═════ GIVEN ENTRIES ═════
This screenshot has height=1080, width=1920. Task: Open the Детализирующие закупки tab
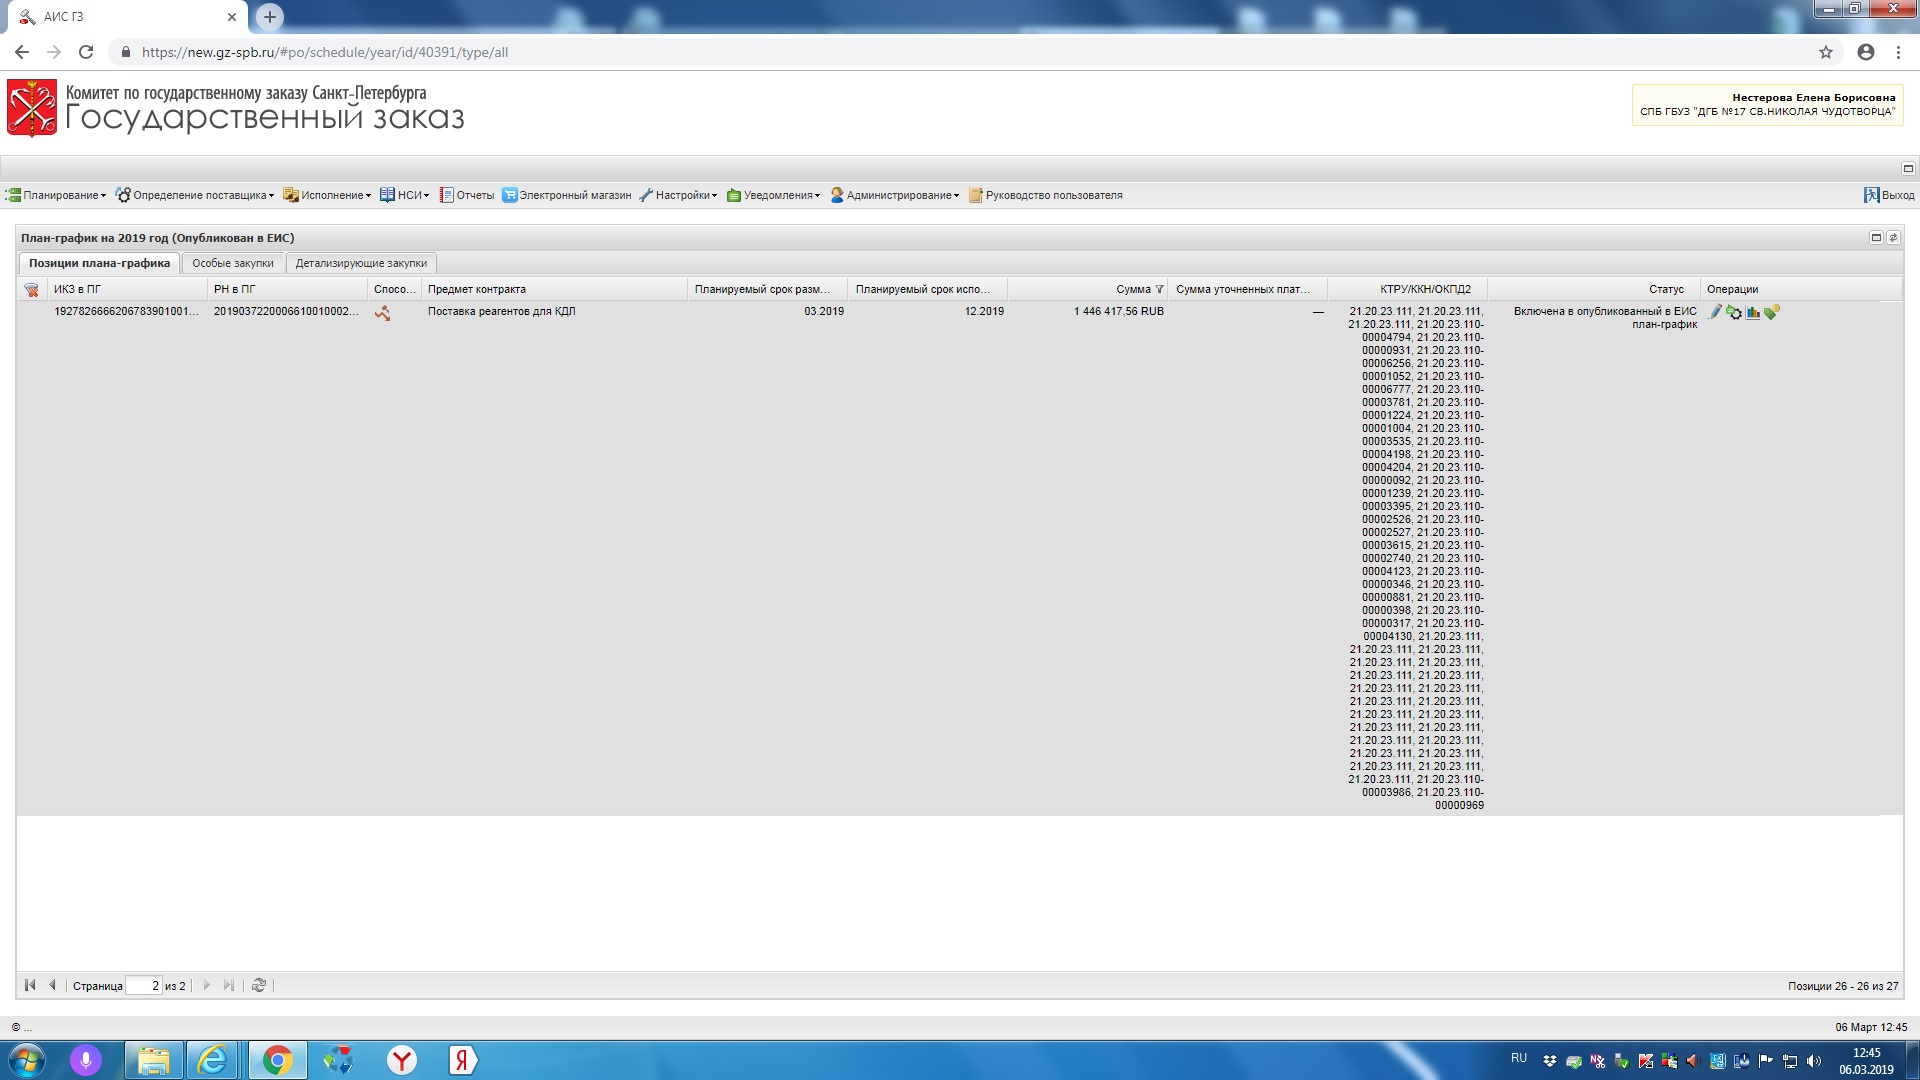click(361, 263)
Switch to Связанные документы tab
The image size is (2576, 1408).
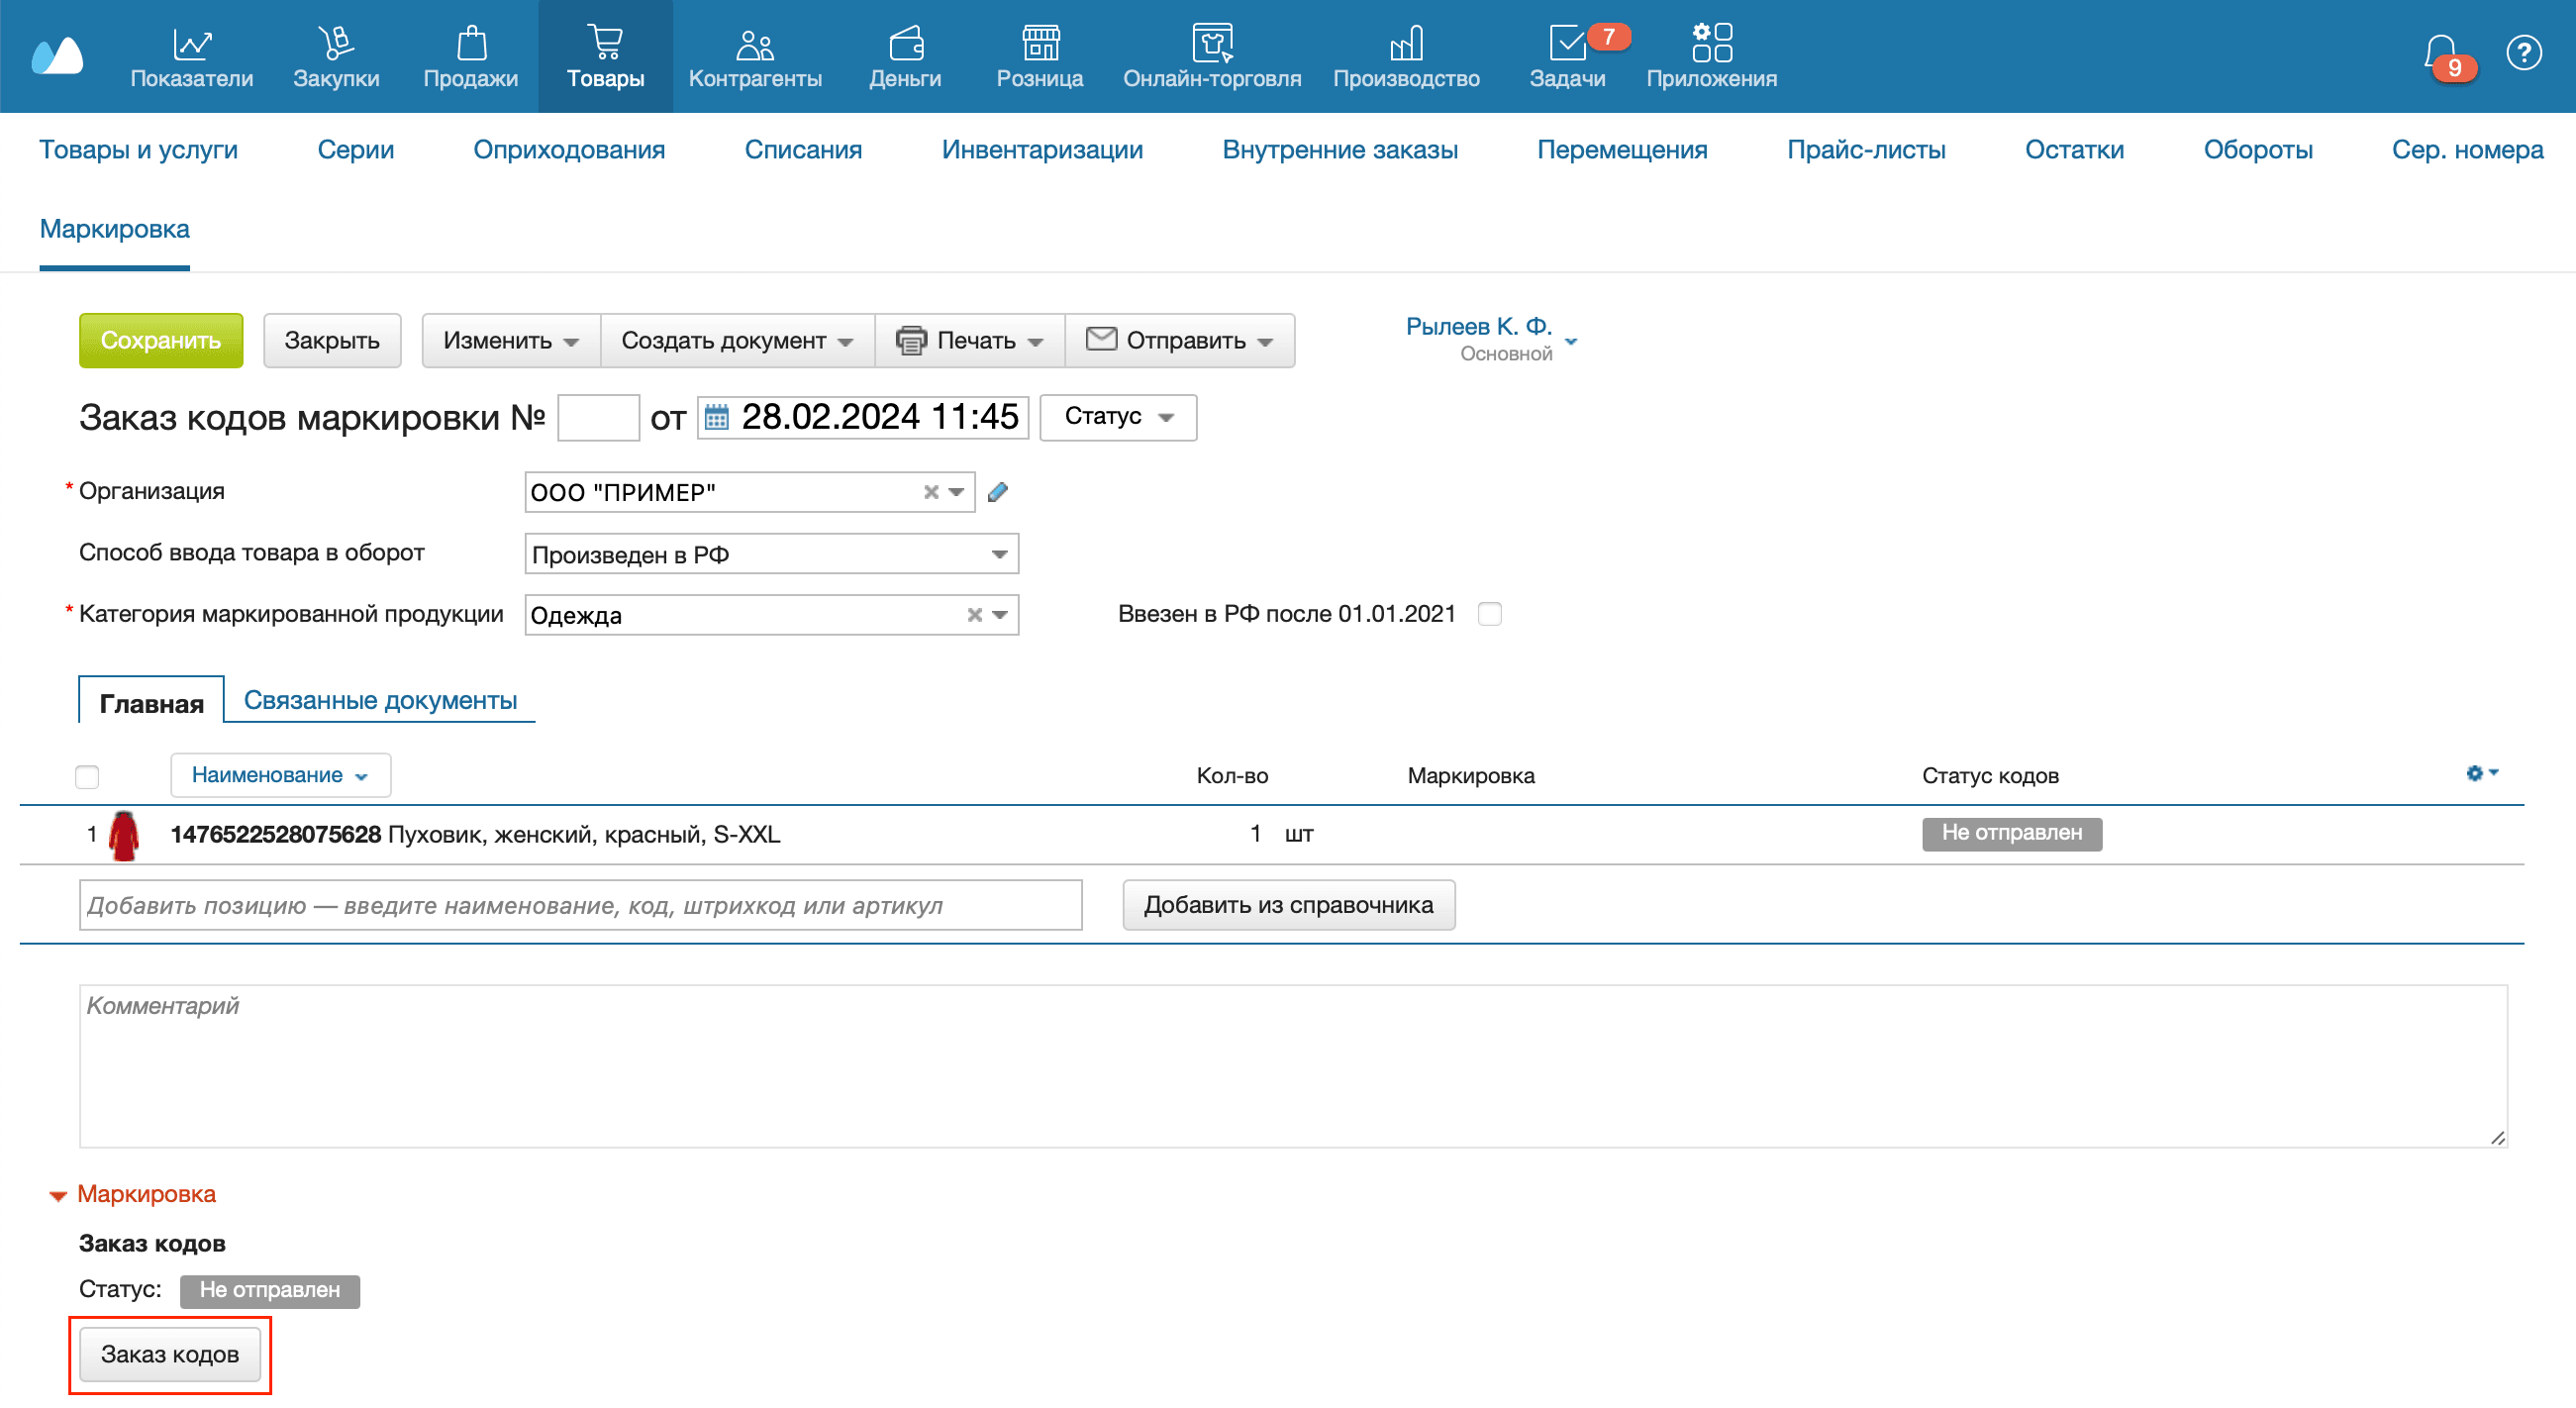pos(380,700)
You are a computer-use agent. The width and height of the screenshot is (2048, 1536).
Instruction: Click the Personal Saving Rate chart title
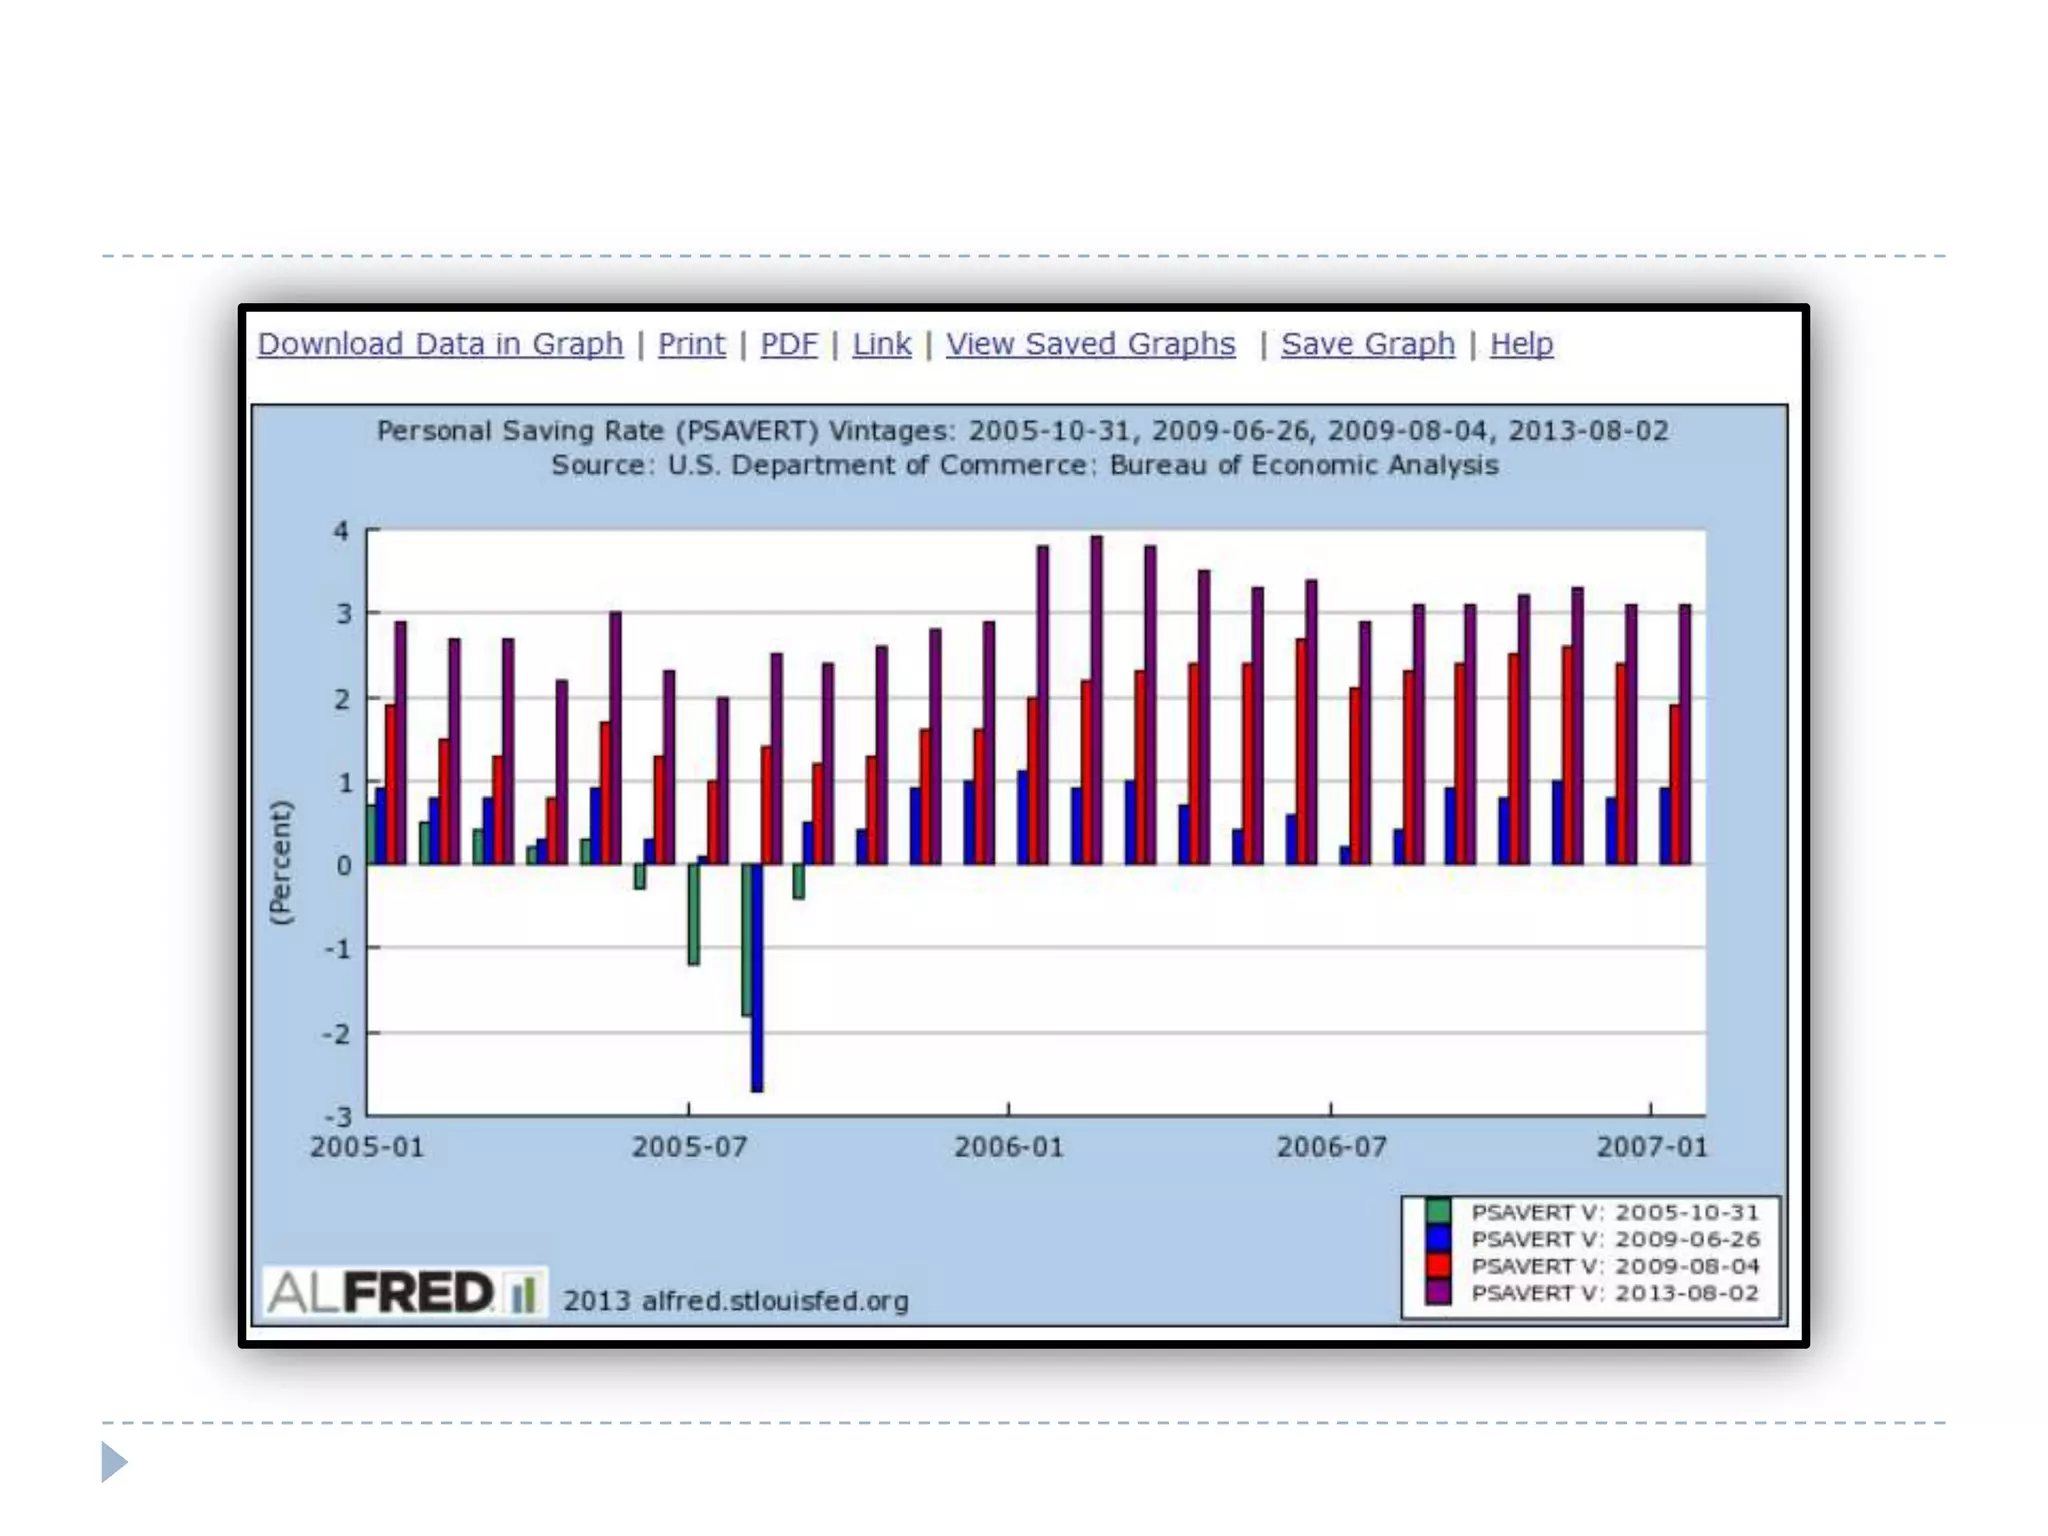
═════
* YOUR OBJECTIVE
Leave the pictures out and restate exactly the lines from the one that has "You are a computer-use" through the final line of the entries above, both ends included.

* WRITTEN SOLUTION
You are a computer-use agent. The width and height of the screenshot is (2048, 1536).
Instruction: Click the Personal Saving Rate chart title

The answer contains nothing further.